BEGIN Material for this exercise

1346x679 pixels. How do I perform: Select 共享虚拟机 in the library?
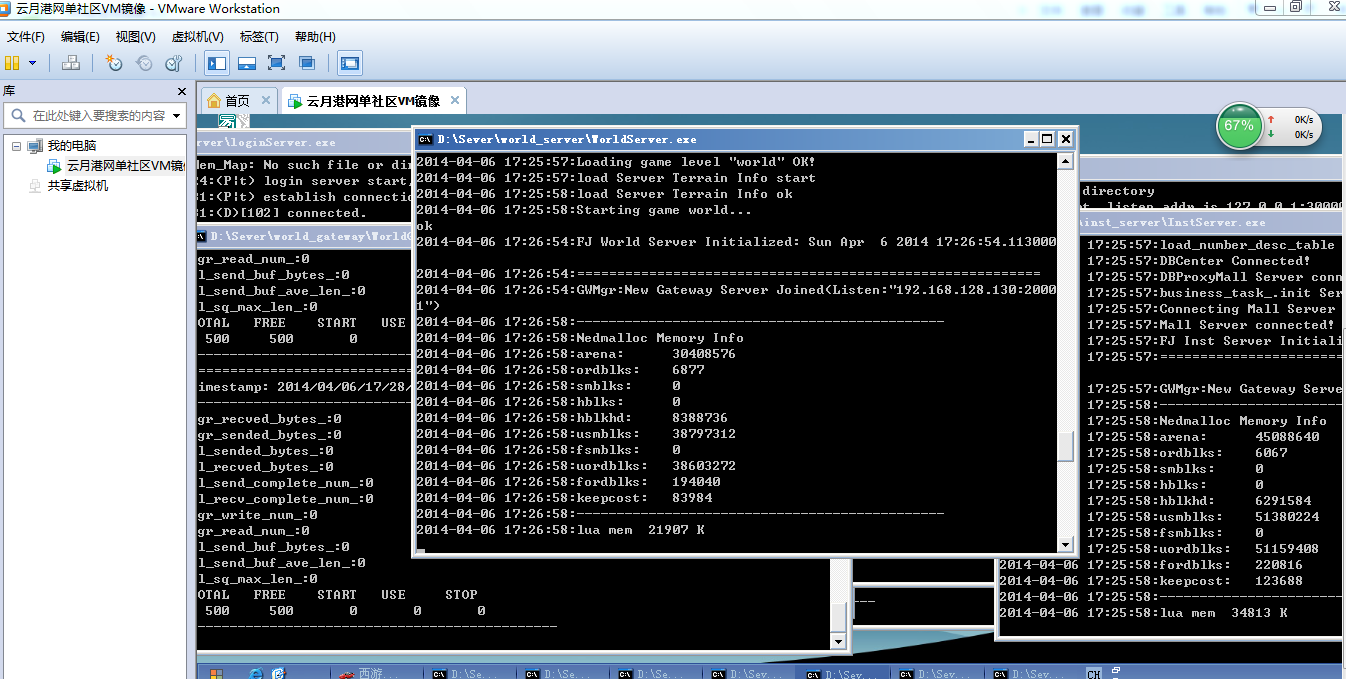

END Material for this exercise
BEGIN Material for this exercise

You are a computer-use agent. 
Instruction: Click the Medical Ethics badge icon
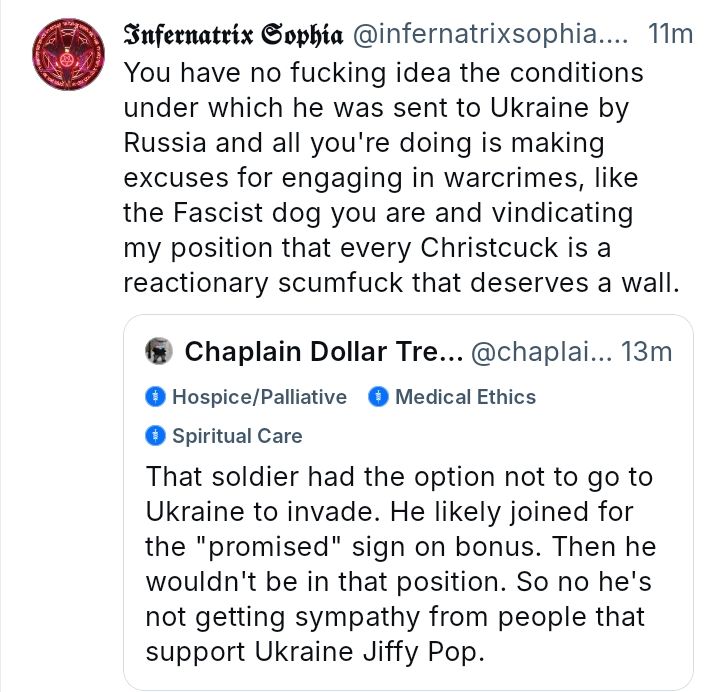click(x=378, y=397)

END Material for this exercise
BEGIN Material for this exercise

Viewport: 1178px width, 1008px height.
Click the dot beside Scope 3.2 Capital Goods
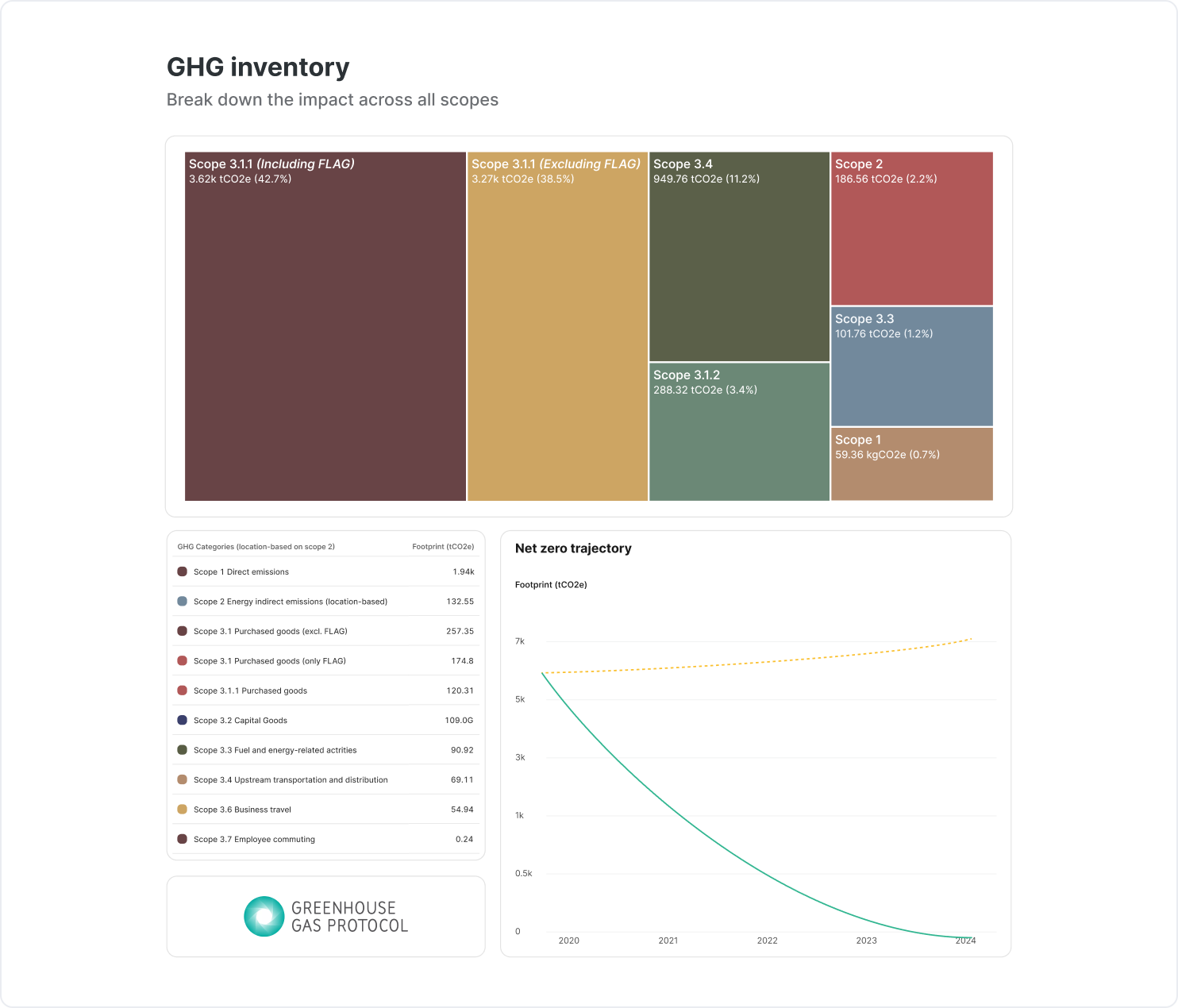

END Material for this exercise

- **Directions for this task**: Write out exactly the lines above from the line with "Viewport: 1178px width, 1008px height." through the line with "Click the dot beside Scope 3.2 Capital Goods", both of them included, and leave out all other lines.

- **Result of the task**:
Viewport: 1178px width, 1008px height.
Click the dot beside Scope 3.2 Capital Goods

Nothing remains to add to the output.